The humpty graveyard surrounding Kilbawn Chapel is exactly like thousands of graveyards in rural Ireland.
I was at an old concertina player's funeral there last week, and my view on old country graveyards like this one was acutely refreshed by the chilled wind from the east, by everything I saw and heard, by the entire context as the small hoarse chapel bell in the butty belfry rang requiem for another old parishioner.
Tommy was the last of his family, very old, and his quiet journey had run its natural course so there was no profound grief around his narrow yellow clay grave away out in the far corner of the graveyard under the tall whispering evergreens.
He died in the hospital. He had not played the concertina at all for the past three or four years.
He was never more than average at the music anyway. He was never one of the legends.
The closest relatives present were a couple of middle-aged nephews, a niece down from Dublin and maybe 15 or 20 distant cousins. His small holding and the house across the road from the chapel will go to the nephews and the niece. It is not worth much.

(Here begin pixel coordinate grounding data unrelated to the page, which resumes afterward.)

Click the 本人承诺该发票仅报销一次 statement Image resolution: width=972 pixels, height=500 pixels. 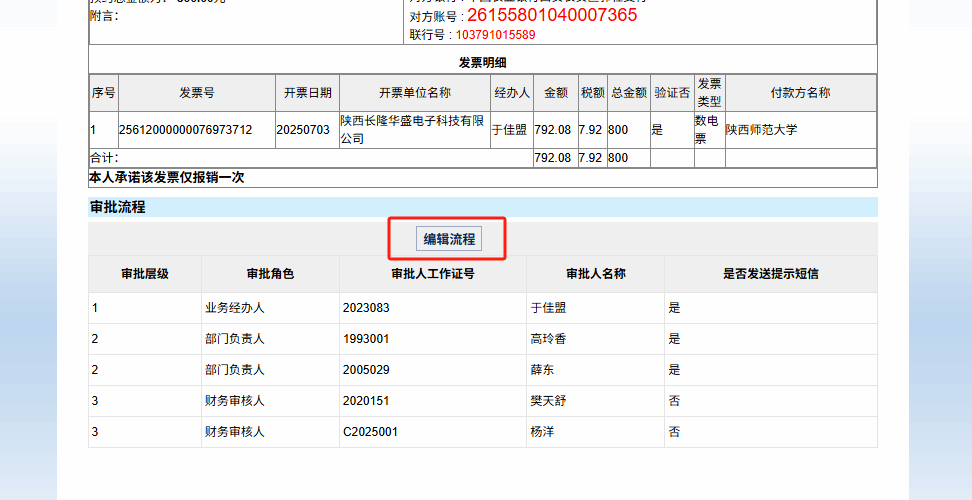(x=167, y=178)
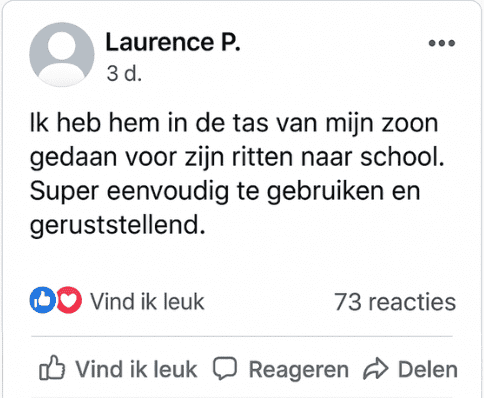Click the line "Super eenvoudig te gebruiken en"
The image size is (484, 398).
click(x=225, y=192)
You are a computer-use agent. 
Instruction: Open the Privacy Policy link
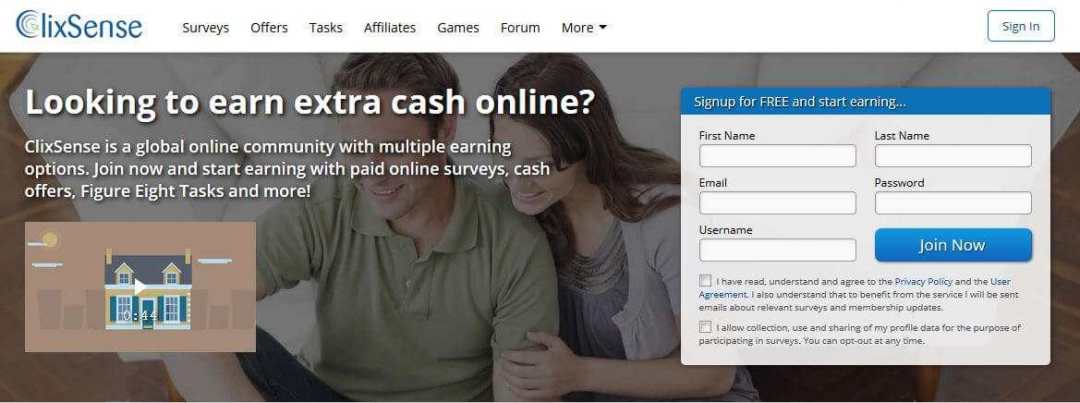coord(923,281)
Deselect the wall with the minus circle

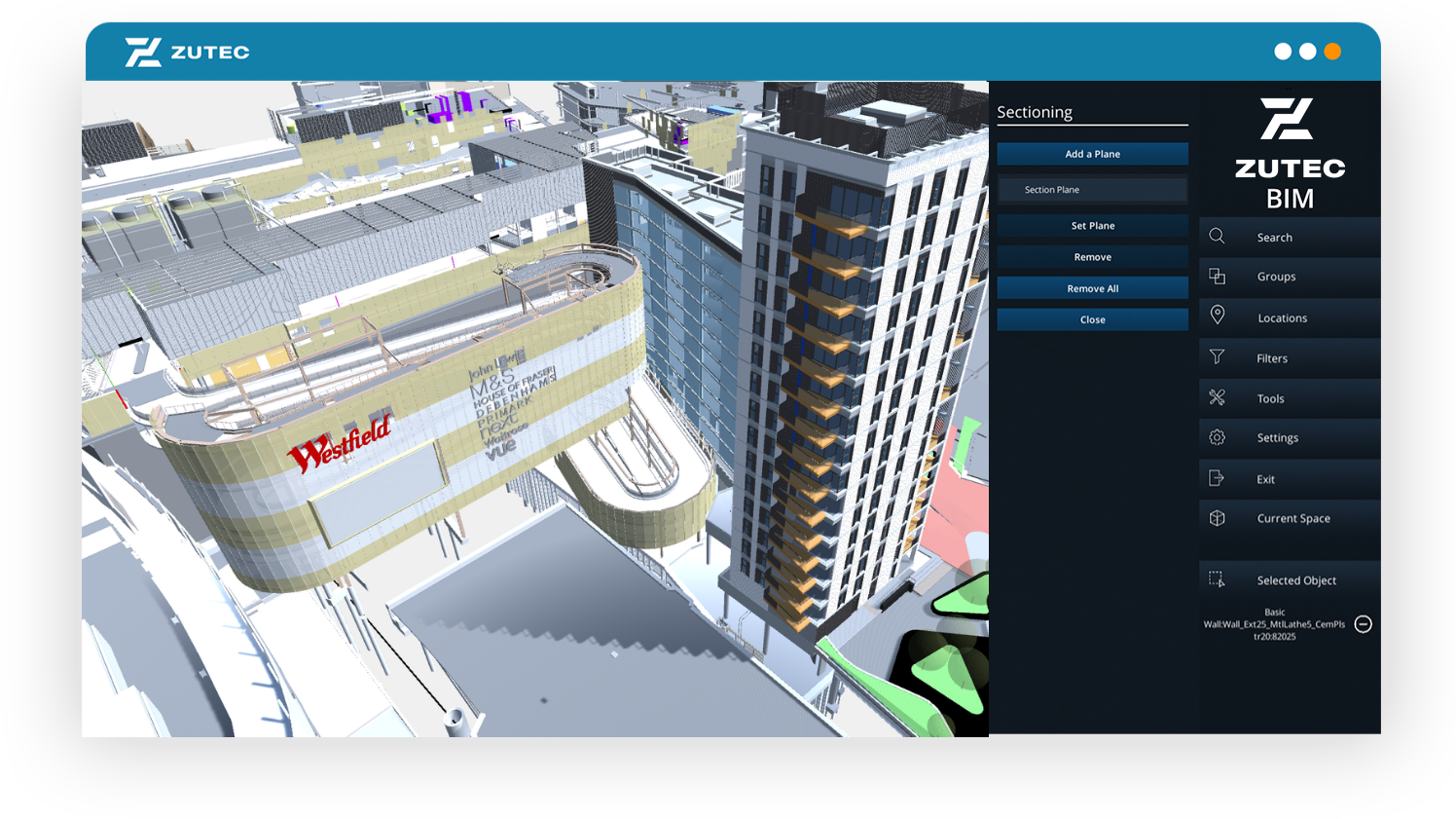click(x=1364, y=624)
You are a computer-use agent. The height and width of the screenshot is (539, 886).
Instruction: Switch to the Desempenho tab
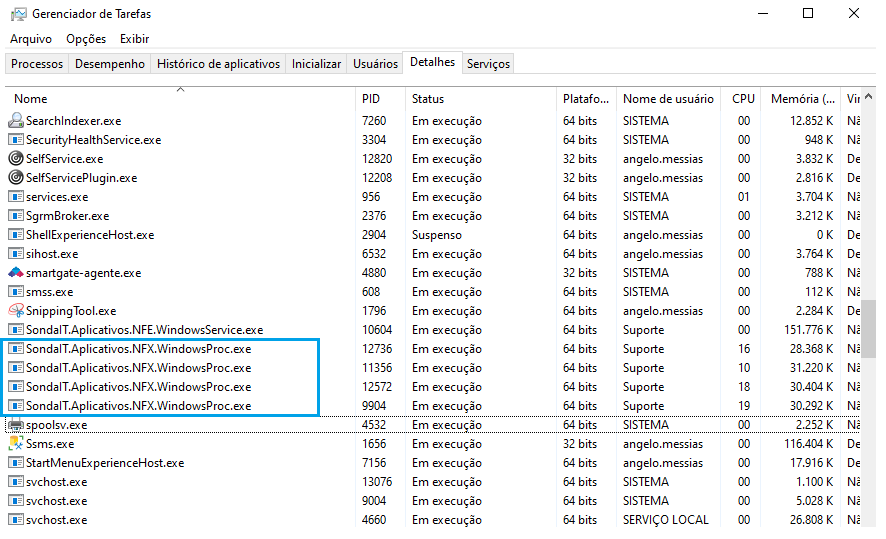[x=110, y=64]
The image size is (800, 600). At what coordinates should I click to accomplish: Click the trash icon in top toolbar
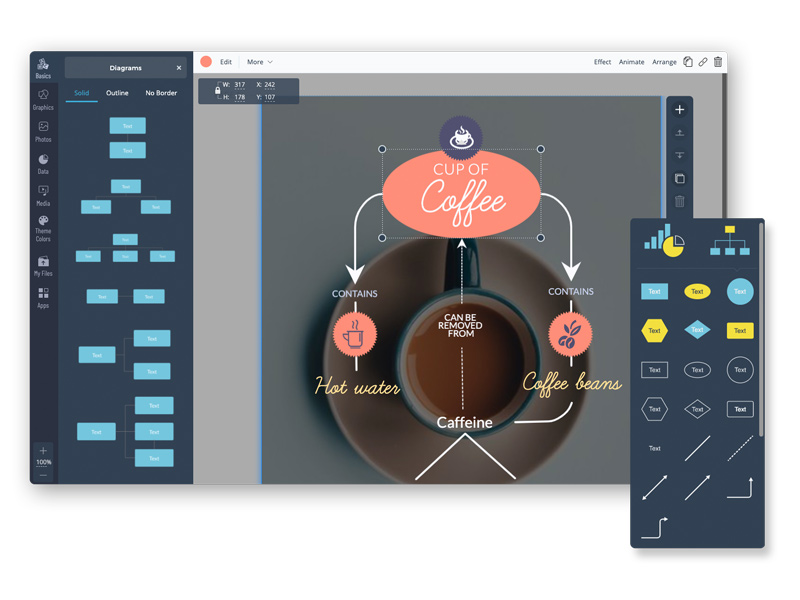coord(717,62)
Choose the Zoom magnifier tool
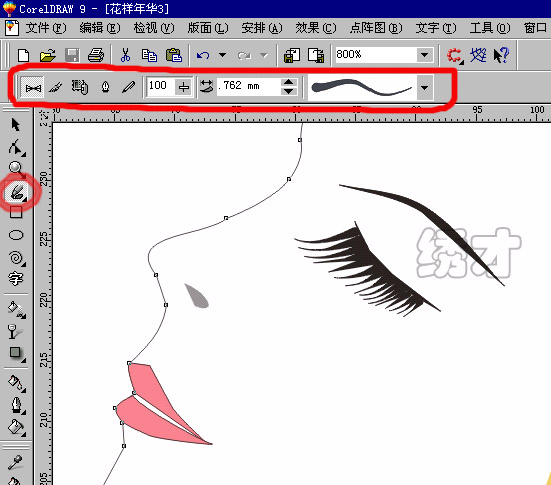This screenshot has height=485, width=551. pyautogui.click(x=16, y=169)
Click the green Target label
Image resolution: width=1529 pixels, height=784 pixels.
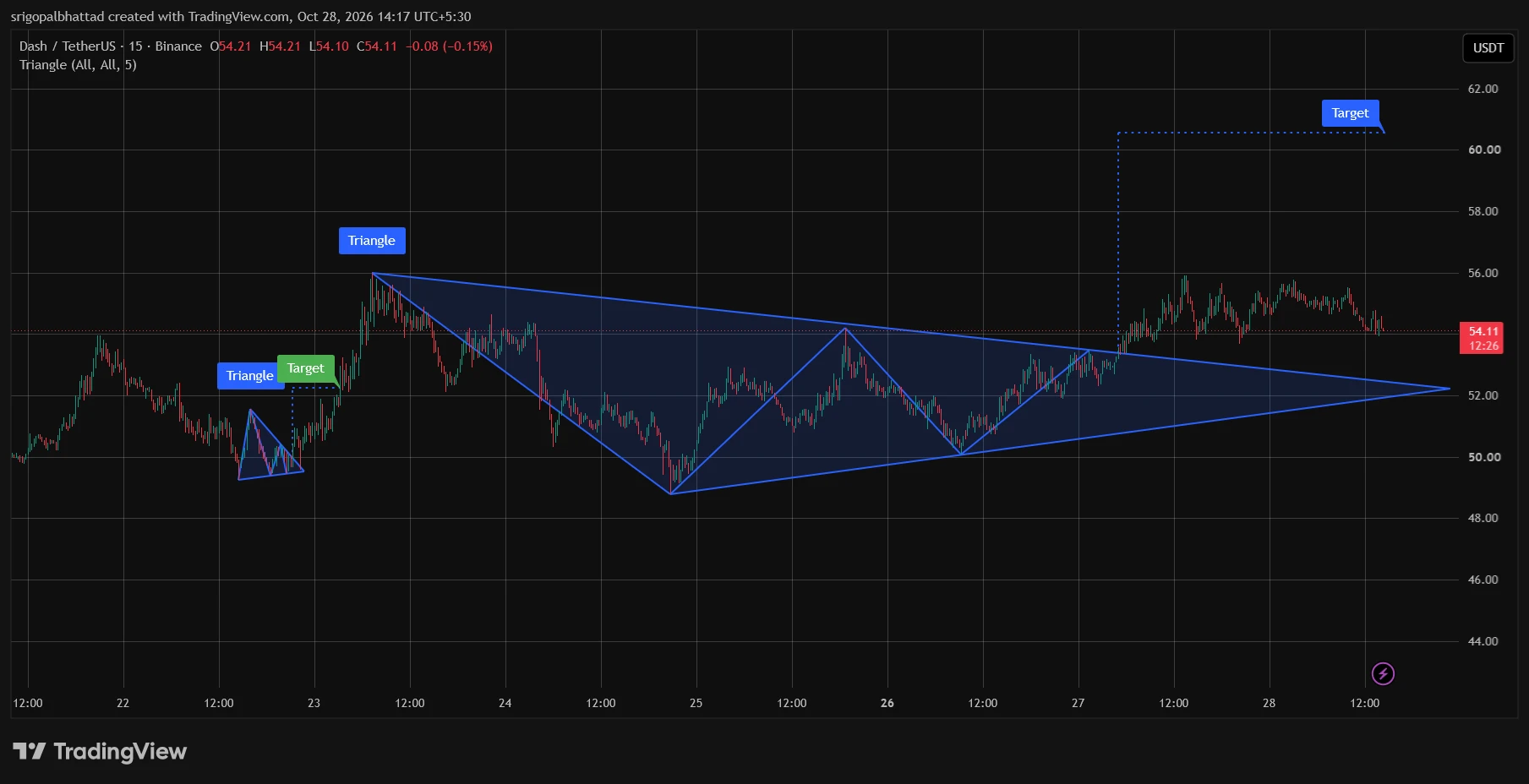(305, 368)
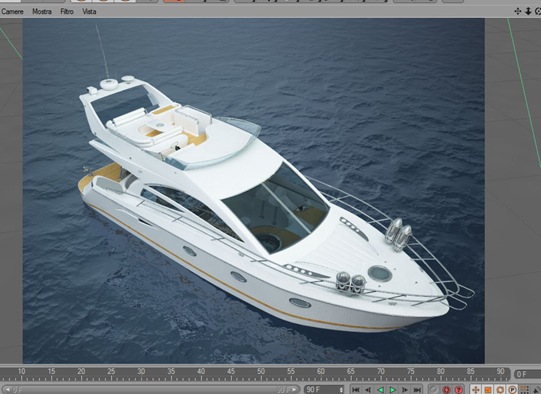Click the record active objects red button
541x394 pixels.
tap(446, 390)
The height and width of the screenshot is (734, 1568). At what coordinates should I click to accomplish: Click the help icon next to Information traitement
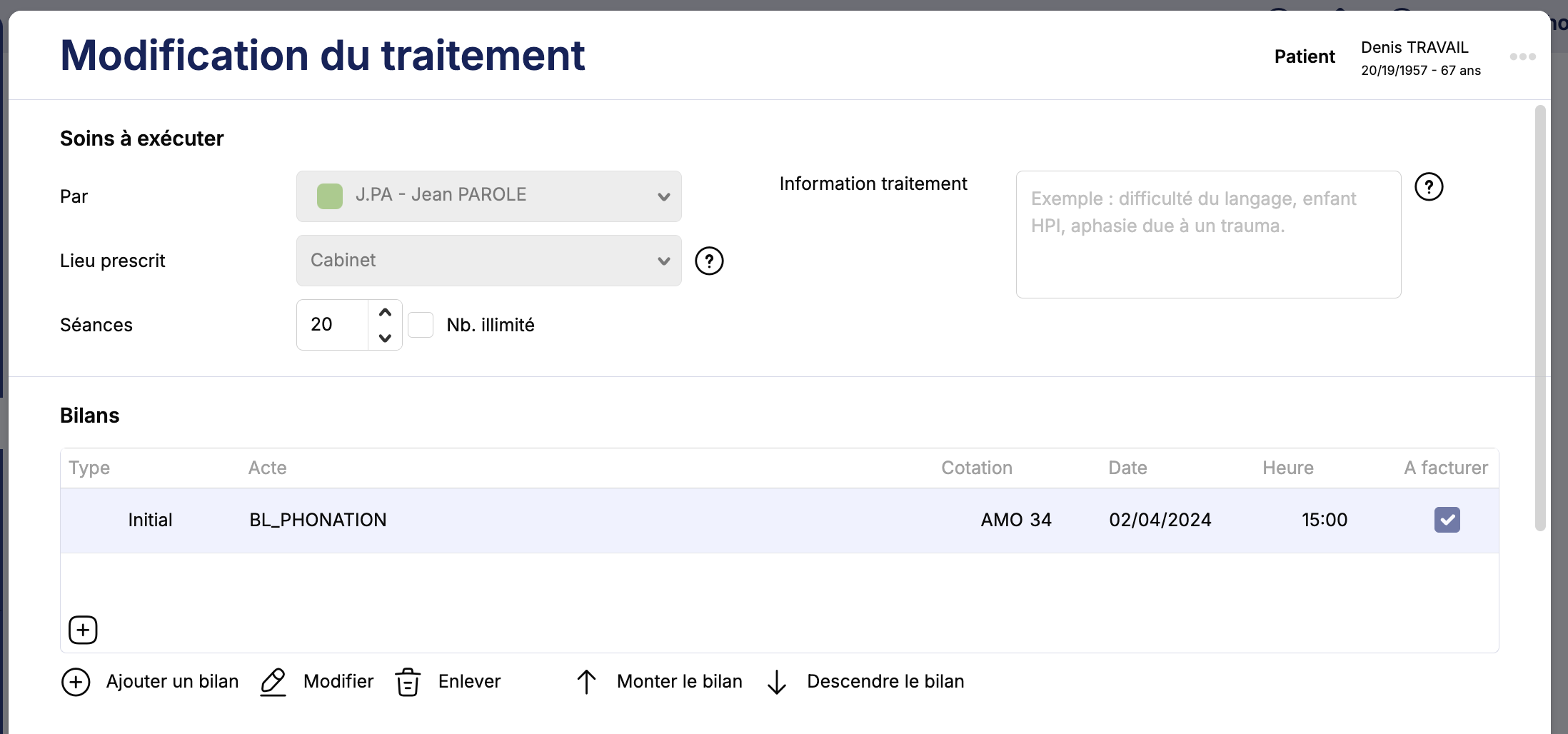pos(1429,187)
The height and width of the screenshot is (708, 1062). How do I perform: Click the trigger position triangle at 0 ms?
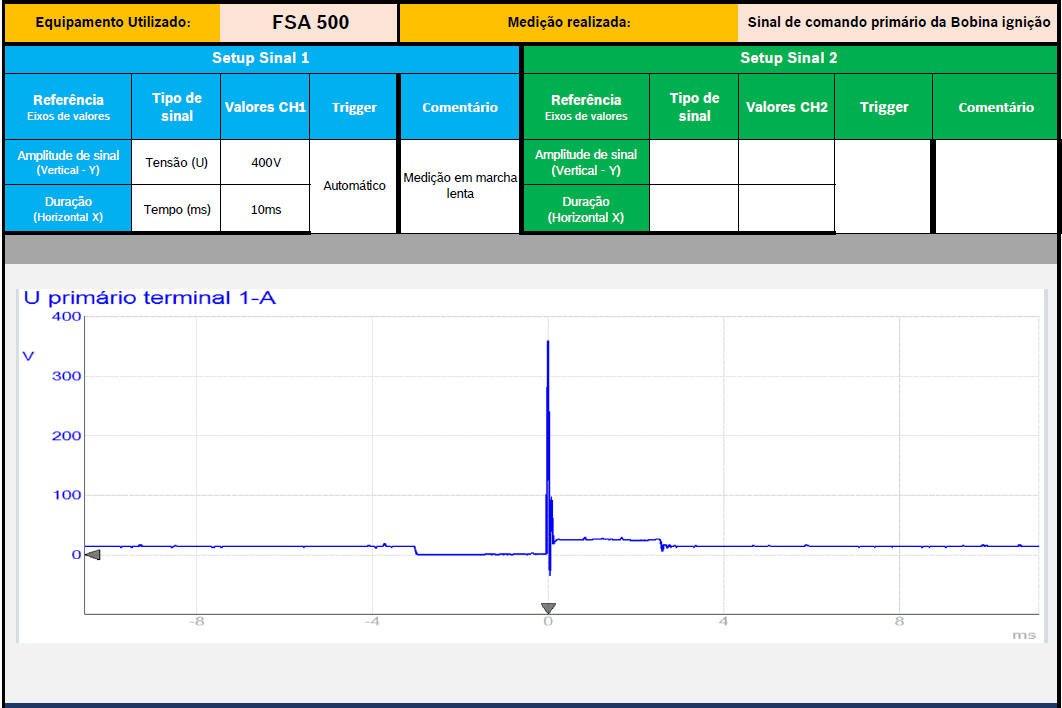(x=547, y=608)
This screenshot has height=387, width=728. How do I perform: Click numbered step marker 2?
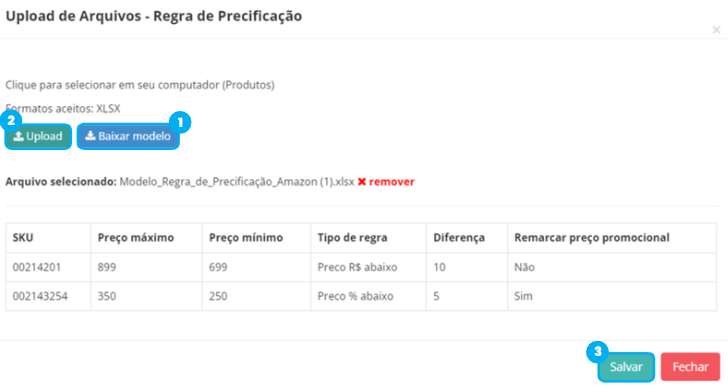click(11, 121)
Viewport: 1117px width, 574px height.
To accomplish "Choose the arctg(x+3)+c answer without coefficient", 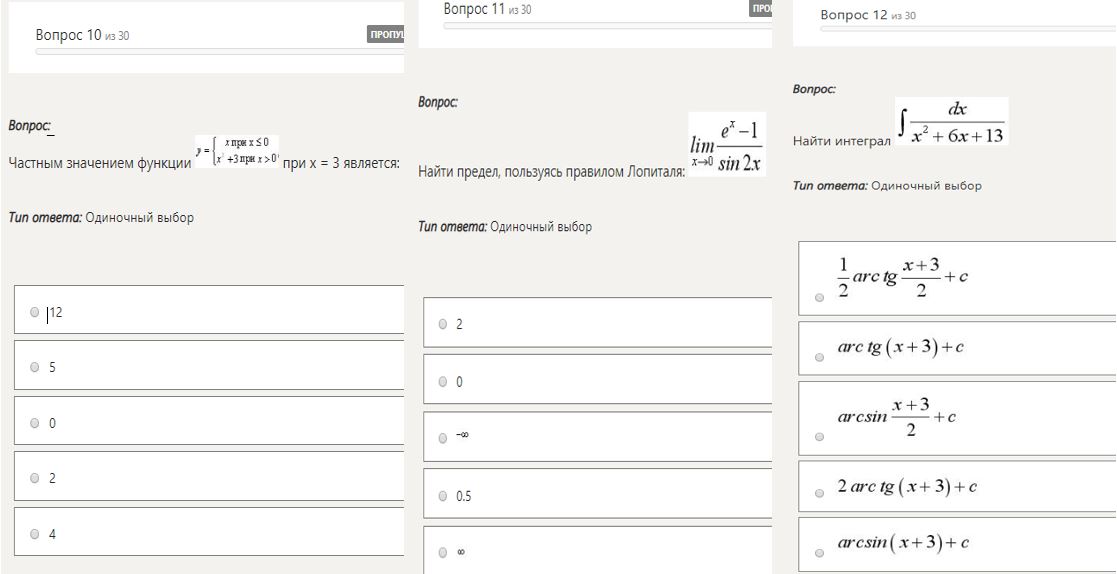I will (820, 354).
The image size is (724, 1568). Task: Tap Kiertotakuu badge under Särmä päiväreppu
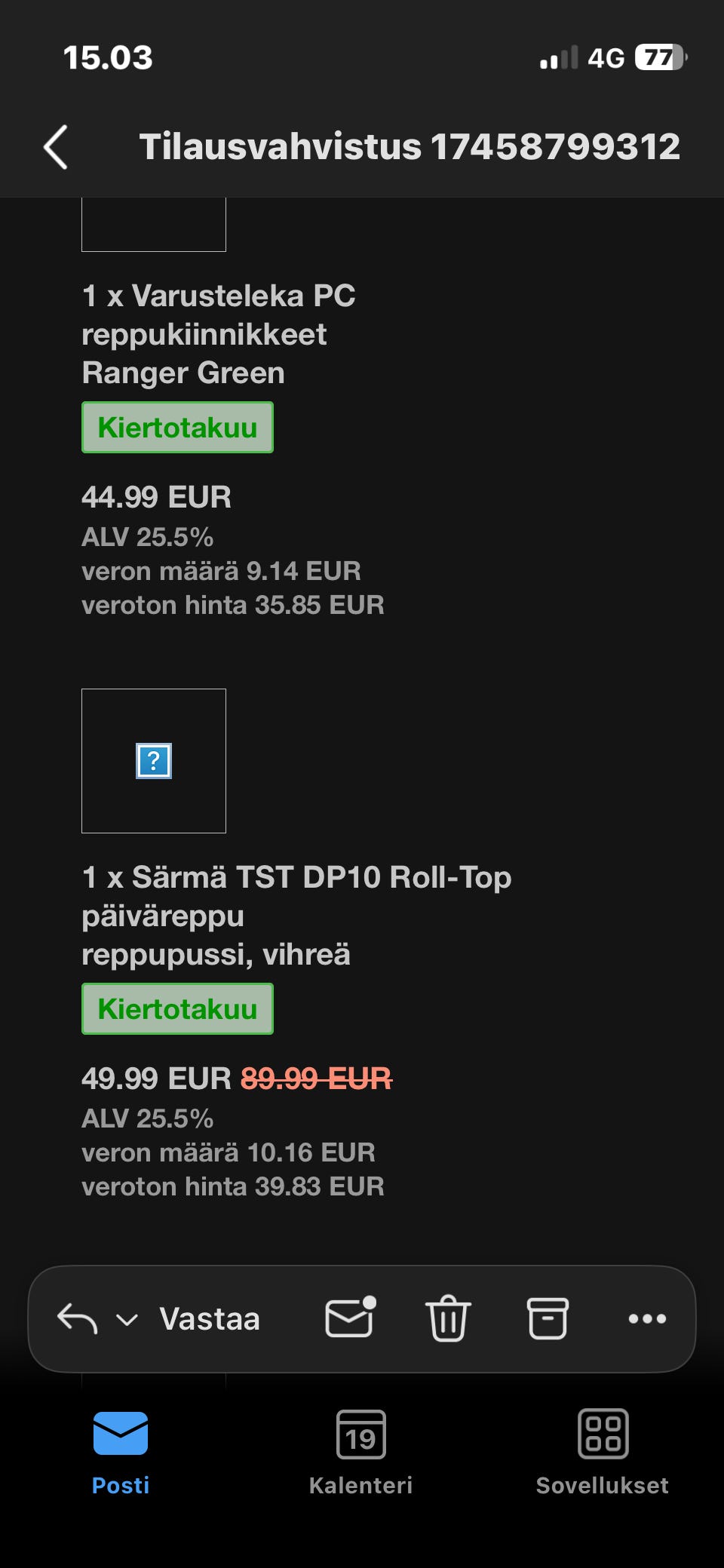tap(177, 1009)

Tommy worked for the county council on the roads all his life. He would have left behind about enough money to cover the funeral expenses I attended because he was a great friend of my brother Cathal over many years, and Cathal could not make it.
A man who recognized me because I do this kind of work was standing beside me near the grave at the end. I did not know him from Adam.
He was a farmer for sure, maybe in his late seventies, and a man of wise words. When we were picking our way back over the mounds to the avenue leading up to the chapel door he said quietly to me that it was only parishioners of his generation who realized that we had just buried the most important man in the whole parish when we buried Tommy.
And I, of course, had to ask him how was that.
"Tommy has brought the map of the graveyard away with him," is what he said.
And, being a countryman who came from a parish and chapel and graveyard exactly like Kilbawn I knew immediately what he meant. If you were born in rural Ireland you know too.
If you were not I had better explain, and then you will see how Tommy indeed was so important in Kilbawn parish.
You see, if you look at an old country cemetery like that, and I looked very closely indeed after what the wise man said, it is really a microcosmic couple of acres for the community that reluctantly feeds it and eventually fills it.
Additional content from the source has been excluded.